If you play a sport that involves a hard ball being thrown or hit very hard, then there are inherent risks. If that ball is coming straight at you, then consider those risks multiplied.
In cricket, bowlers can reach speeds of close to 100mph*. In golf, the ball can reach speeds over 170mph.
The ball in golf is smaller and lighter, but by god does it fly fast. Watch just about any professional tournament and someone in the crowds that throng the fairways invariably gets hit. Normally, it is just a painful sting and a bruise - the ball having decelerated by the time it hits someone - but think back to Ernie Els at this year's Open Championship. His ball caused damage as it flew into the crowd and the incident shook him up enough that he fell to pieces on the course... imagine how the spectator felt.
|No matter the size of crowd/event, spectators get very close to the action.|
Ah look, it's not going to hit them... Oops, just pretend you didn't see which way it went... I never saw you over there...
Excuses, excuses, none of which is acceptable. In the Pro game there should be no excuse either. Could it really be that the Pro is hoping for a favourable bounce... or do they simply believe that it's the responsibility of someone else to shout Fore for them.
Greg ChalmersIt is disgraceful that, days after Hughes died from being struck by a speeding ball, Greg Chalmers, an Australian Professional golfer, did not shout Fore as his ball flew into a crowd of people during the Australian Open. The sad irony was that the ball bounced out of the crowd and onto the green. He almost had a hole in one. If you want to see the shot: GolfChannel. And the commentators thought it was hilarious.
As Paul O'Neill points out in his weekly column, "Are the R&A and P.G.A. of America waiting for a fatality and a court case before they act?"
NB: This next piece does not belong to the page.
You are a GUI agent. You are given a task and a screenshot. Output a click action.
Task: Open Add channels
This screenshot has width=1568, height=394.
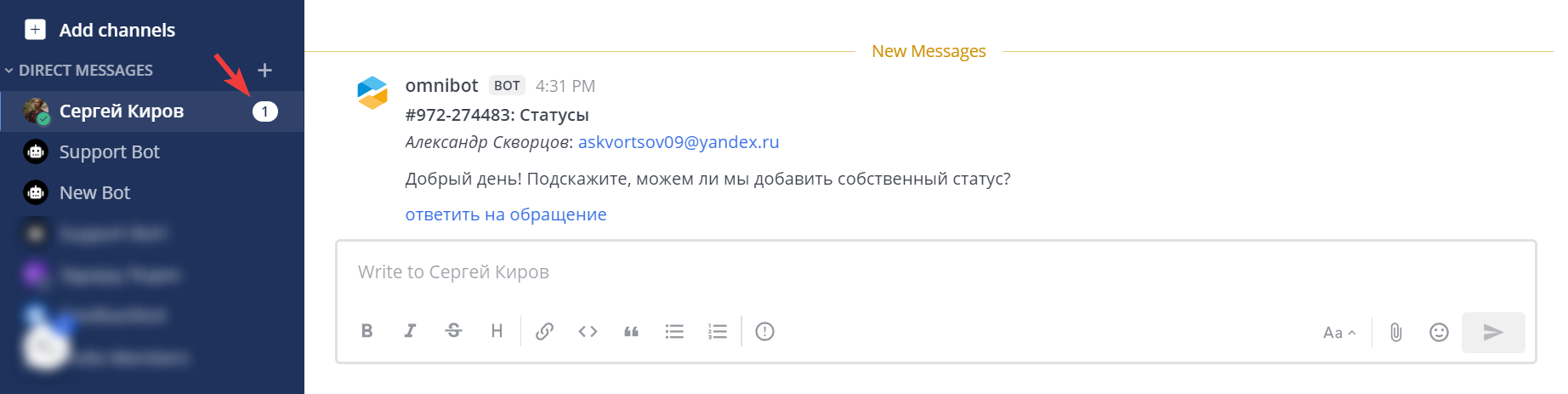[100, 30]
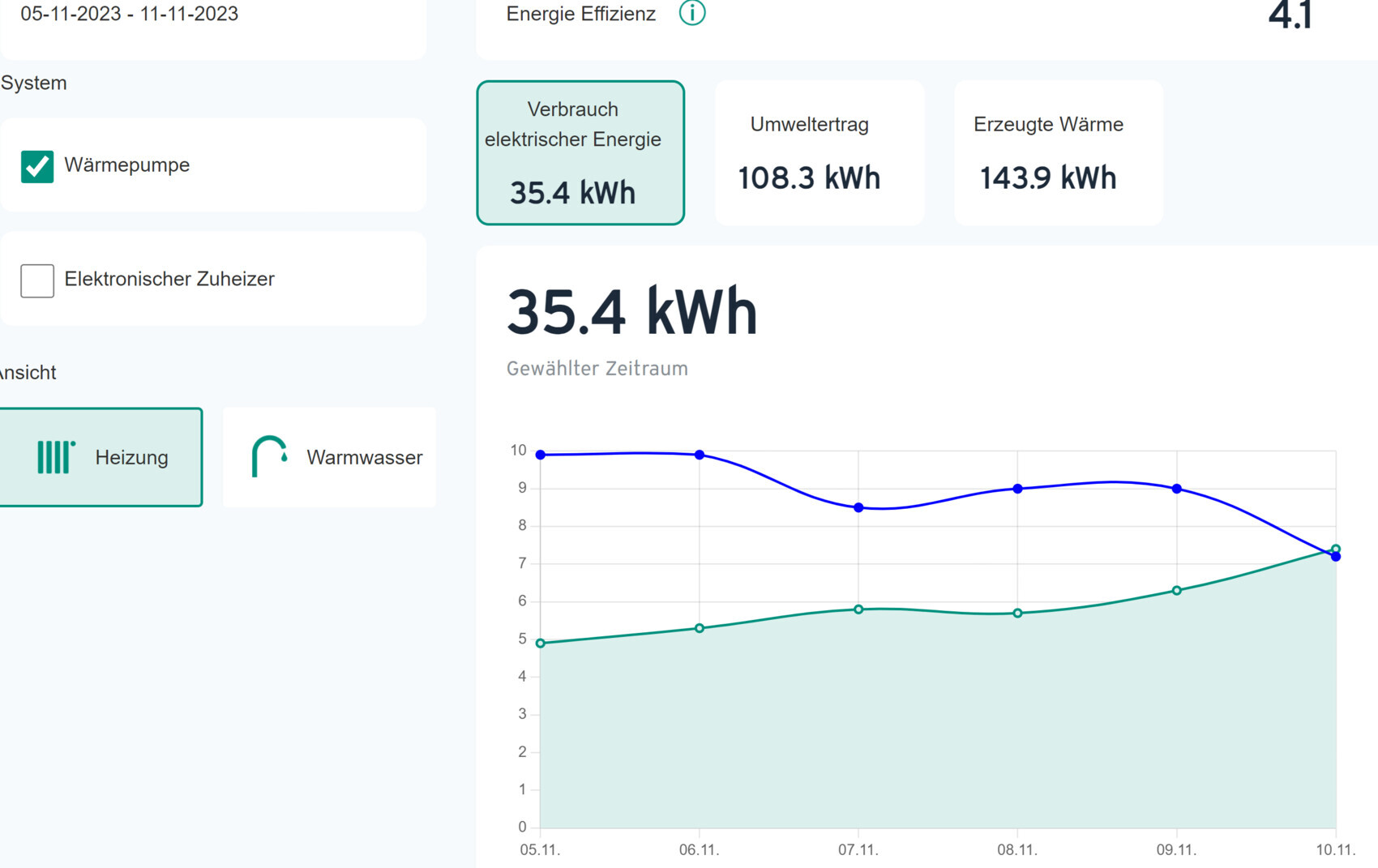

And it's time someone did act... it's time penalties were imposed on Professionals who don't shout Fore when a ball goes into a crowd or a grandstand. Oh, you'll argue I'm being draconian and that spectators have to accept the risks as they walk the fairways and watch the world's best golfers, but one of the first things any golfer learns (again, as Paul points out) is to shout Fore. Professionals are no different. IT'S NOT BLOODY DIFFICULT!
What kind of penalties am I suggesting? How about a fine? How about a percentage of the golfer's winnings. That would make him or her think! And the stain on their reputation... It's a bit drastic but I'd prefer that to a spectator being badly hurt. Wouldn't you?
The only people who can impose such regulations are our governing bodies... so, yes, we'll be waiting a while before anything happens. In the meantime, spectators beware.
* Spare a thought for Sean Abbott, the man who bowled the delivery that resulted in such an unexpected fatality. That sort of thing will never leave you... golfers take note.